Several vendors who operated on the former Versus marketplace are taking to the Dread darknet market forum to lodge complaints about not receiving order payments promised by the market’s admin, who went by the name ‘William Gibson’. The admin had kept in contact with his users after deciding to take his market down in May when a security exploit was made public on Dread, promising to sign messages for Bitcoin funds placed in multisignature escrow orders. These messages could then be co-signed by the vendor, which when broadcast would trigger release of the funds.
While William Gibson apparently lived up to part of the promise, not all vendors have been made whole, and seemingly little-to-no Monero funds have been disbursed. This has prompted calls from the community to reclassify Versus’ closure on Dread from “retirement” to “exit scam.”
“There’s been no word from u/WilliamGibson in over 2 weeks and many vendors and buyers had a substantial amount in escrow that they never received,” wrote one disgruntled vendor in the DarkNetMarkets subdread. “I personally saw the funds disappear from my escrow wallet a couple weeks ago and no explanation why I didn’t get the refund, I’ve messaged other buyers and trusted vendors and they are saying the same thing,” they added.

Screenshot of the Versus subdread with William Gibson’s final message pinned to the top.
Since Versus market did provide a Bitcoin multisignature option for payment, several vendors were able to withdraw outstanding funds by obtaining a signature from either the buyer or market admins. Also included, according to William Gibson, were refund transactions to reimburse buyers for non-accepted orders. Vendors had little way of knowing which transactions were for completed orders as opposed to refunds, which would act as incentive for them to simply sign all transactions they were presented.

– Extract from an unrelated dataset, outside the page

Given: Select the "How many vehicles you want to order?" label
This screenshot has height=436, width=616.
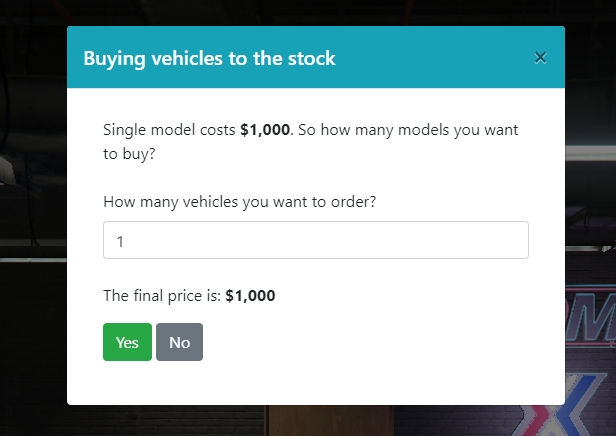Looking at the screenshot, I should (239, 201).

One vendor reported having 116 transactions available made available through a special site created for Versus vendors. “Every transaction that was signed was a completed order that was marked shipped,” they reported. “I know that because every single transaction hit my wallet once it was signed, which means it wasn’t a refund.”

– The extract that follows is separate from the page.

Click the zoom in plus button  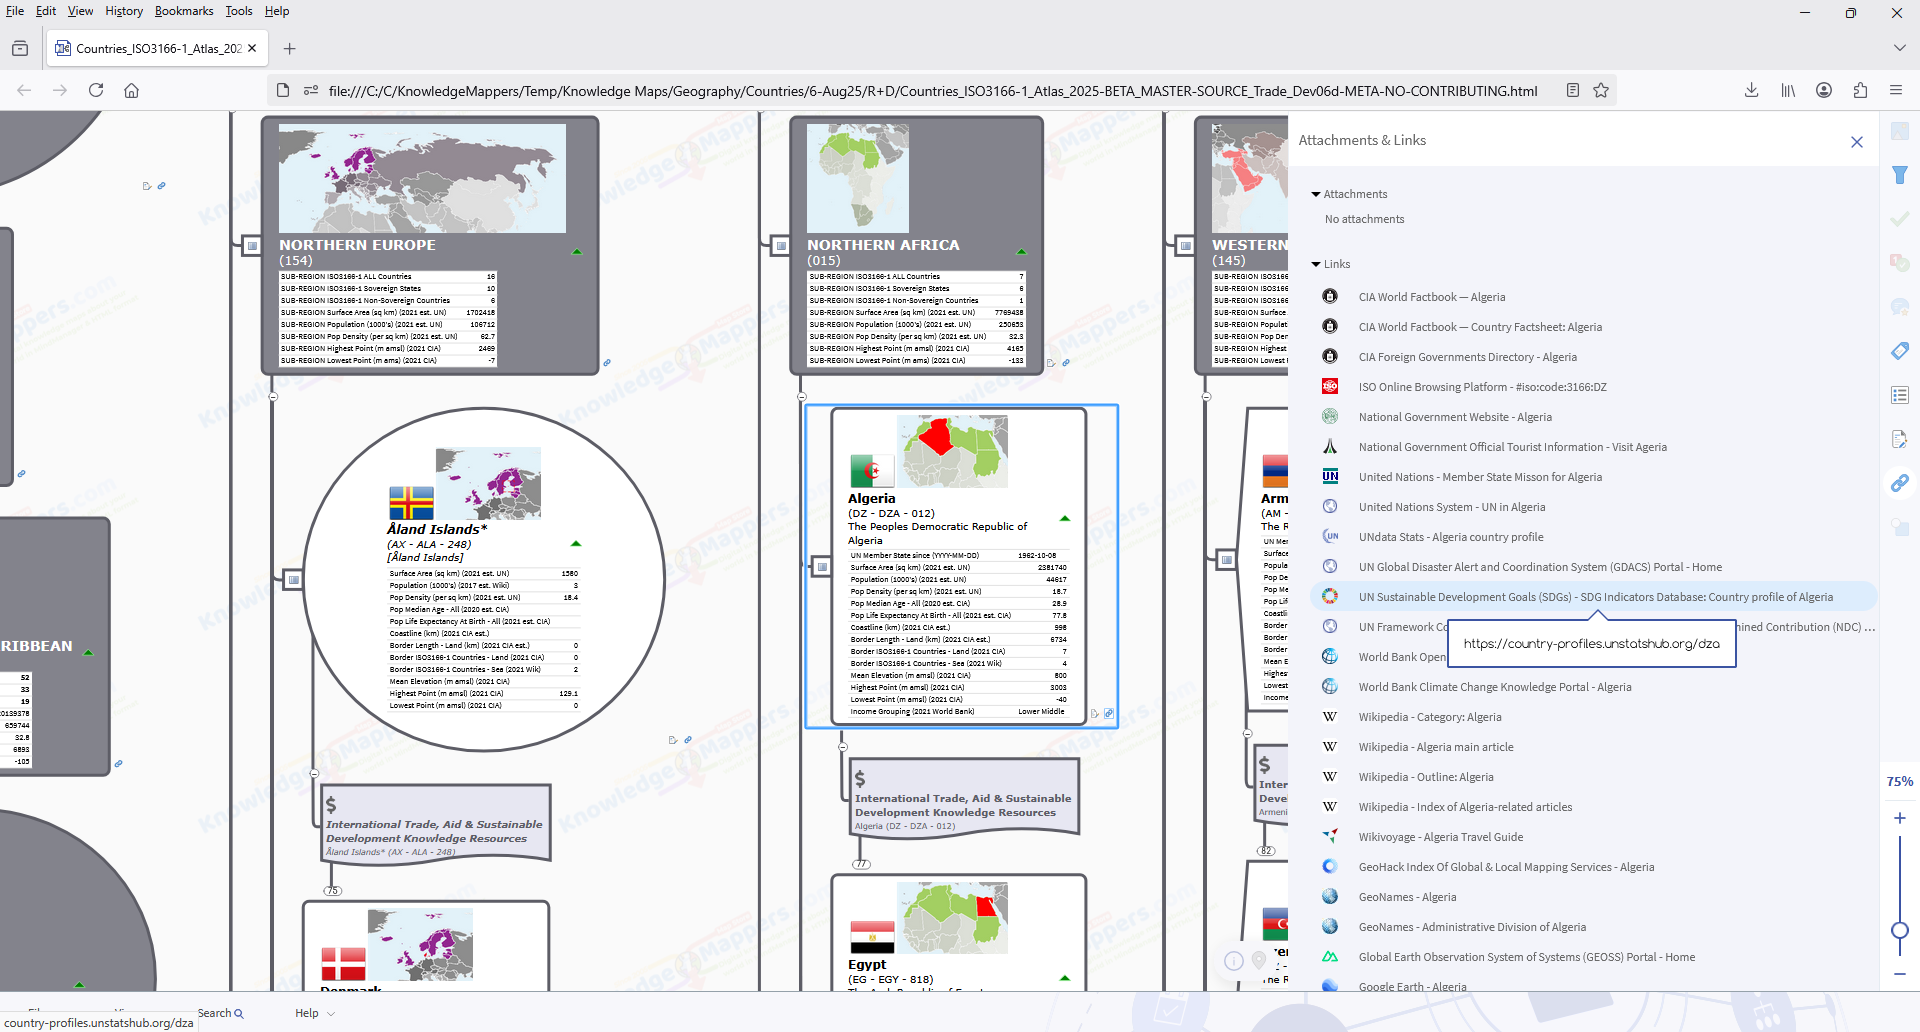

Around June 17th, William Gibson made a final post to the Versus subdread in which he provided the Tor URL for order payment signatures, accessible to vendors only. Here he provided the signed transactions that vendors could use to release their funds trapped in the market upon its closure. At the end of his message, which took jabs at another market admin for failing to “help” him “by implementing the transaction into his little market,” he parted his subdread with words of warning: “And don’t forget. Give multisig a chance. Don’t trust central escrow.”